Qais al-Khazali, Sadr's chief spokesman, showed the damage to journalists after six hours of heavy fighting in which U.S. armor advanced for the first time onto sacred ground in its confrontation with Sadr's Mehdi Army militia.
The holes, high above the ground, were on the side of the dome facing Najaf's vast cemetery, where U.S. tanks stormed in to attack guerrilla positions hidden among the tombs.
But it was not possible for Reuters correspondents at the scene to determine when or how the damage was caused.
The U.S. commander in the region, Major-General Martin Dempsey, repeated that his forces were trying to avoid damaging holy places. Such action would risk inflaming religious passions among the 60 percent of Iraqis who follow the Shi'ite faith.
The damaged shrine is dedicated to Imam Ali, the 7th century Muslim leader whose descendants founded the Shi'ite branch of Islam. There was also fighting close to other important Shi'ite shrines in the holy city of Kerbala, 50 km (30 miles) away.
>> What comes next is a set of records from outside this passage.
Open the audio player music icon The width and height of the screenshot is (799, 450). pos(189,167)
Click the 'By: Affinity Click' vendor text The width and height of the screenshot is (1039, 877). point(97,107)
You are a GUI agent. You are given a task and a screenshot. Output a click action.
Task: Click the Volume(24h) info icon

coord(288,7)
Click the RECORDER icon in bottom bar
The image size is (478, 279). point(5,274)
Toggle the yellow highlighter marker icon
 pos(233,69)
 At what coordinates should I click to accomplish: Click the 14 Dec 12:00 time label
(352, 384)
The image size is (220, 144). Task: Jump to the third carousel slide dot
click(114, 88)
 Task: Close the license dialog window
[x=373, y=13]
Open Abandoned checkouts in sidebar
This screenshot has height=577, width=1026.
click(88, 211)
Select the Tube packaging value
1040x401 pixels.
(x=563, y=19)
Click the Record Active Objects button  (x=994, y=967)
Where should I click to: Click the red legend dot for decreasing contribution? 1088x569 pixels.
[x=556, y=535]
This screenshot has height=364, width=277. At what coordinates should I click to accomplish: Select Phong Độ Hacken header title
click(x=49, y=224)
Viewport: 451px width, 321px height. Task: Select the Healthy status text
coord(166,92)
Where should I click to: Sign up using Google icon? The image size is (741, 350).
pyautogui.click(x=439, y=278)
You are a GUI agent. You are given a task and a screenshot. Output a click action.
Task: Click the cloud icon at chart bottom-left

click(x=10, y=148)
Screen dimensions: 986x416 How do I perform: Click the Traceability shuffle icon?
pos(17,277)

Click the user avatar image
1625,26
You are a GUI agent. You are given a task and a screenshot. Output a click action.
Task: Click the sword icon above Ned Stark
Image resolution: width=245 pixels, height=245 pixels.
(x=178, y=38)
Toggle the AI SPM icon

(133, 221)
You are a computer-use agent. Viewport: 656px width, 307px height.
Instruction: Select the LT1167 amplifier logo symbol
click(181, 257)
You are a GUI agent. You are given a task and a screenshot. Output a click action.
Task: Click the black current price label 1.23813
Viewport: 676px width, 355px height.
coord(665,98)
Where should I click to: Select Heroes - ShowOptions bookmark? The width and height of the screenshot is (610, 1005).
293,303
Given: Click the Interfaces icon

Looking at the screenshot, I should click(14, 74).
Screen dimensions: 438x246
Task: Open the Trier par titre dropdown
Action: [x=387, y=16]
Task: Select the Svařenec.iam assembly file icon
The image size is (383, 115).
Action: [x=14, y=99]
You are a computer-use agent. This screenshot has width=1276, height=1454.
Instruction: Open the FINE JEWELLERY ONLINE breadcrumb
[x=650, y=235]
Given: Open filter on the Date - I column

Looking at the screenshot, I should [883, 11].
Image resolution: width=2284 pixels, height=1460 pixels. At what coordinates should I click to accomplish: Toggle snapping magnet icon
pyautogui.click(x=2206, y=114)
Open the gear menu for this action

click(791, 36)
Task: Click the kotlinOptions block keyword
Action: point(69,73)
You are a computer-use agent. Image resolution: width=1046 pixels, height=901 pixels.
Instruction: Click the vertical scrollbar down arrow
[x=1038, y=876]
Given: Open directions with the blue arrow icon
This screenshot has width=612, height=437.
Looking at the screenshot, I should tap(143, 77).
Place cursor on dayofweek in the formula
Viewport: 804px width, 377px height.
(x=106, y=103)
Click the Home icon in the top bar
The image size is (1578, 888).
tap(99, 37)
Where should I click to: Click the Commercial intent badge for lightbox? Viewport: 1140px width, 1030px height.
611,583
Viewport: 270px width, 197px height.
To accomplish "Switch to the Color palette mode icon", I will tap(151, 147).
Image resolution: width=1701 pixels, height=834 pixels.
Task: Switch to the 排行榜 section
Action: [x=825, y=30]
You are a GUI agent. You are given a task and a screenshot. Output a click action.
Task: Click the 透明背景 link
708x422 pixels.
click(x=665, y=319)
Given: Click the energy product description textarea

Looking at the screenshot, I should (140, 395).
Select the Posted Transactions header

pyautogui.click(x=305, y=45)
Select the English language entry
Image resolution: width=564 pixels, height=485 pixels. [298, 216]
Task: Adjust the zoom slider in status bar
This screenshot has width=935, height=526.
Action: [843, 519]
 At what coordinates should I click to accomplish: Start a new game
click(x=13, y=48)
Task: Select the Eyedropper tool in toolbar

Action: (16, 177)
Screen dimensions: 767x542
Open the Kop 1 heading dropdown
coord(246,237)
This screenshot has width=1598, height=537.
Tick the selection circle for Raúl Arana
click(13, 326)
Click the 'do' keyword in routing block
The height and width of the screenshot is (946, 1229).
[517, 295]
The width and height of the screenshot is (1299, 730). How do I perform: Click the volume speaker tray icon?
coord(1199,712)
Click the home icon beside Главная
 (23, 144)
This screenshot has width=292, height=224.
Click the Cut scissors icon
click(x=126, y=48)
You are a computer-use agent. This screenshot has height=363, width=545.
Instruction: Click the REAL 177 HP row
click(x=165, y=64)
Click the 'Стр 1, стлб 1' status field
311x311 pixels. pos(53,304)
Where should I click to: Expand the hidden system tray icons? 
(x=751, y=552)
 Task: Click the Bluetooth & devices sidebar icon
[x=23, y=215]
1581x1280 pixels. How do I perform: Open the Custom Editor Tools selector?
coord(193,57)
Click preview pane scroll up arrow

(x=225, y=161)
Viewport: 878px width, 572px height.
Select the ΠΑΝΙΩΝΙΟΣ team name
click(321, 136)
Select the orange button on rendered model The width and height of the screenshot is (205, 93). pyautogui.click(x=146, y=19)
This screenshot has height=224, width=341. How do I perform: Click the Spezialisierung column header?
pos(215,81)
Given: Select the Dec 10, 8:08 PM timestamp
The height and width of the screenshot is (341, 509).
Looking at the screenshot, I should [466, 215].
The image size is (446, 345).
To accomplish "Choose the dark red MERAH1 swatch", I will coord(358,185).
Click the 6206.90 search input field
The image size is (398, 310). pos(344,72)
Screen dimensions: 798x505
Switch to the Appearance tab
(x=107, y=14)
About 250 Sadr fighters paraded before the Imam Ali mosque during a lull in Friday's battle chanting "Long live, Moqtada!."
Khazali renewed promises of retribution against the U.S. forces that he said had crossed a "red line" onto sacred ground.
"There are no red lines left now that the Imam Ali shrine, our holy of holies, has been violated," he said.
Sadr's militia, who rose up against the U.S.-led occupation across Shi'ite southern Iraq, have been under increasing pressure from the U.S. military onslaught and from irritation among rival Shi'ite leaders anxious to end the fighting.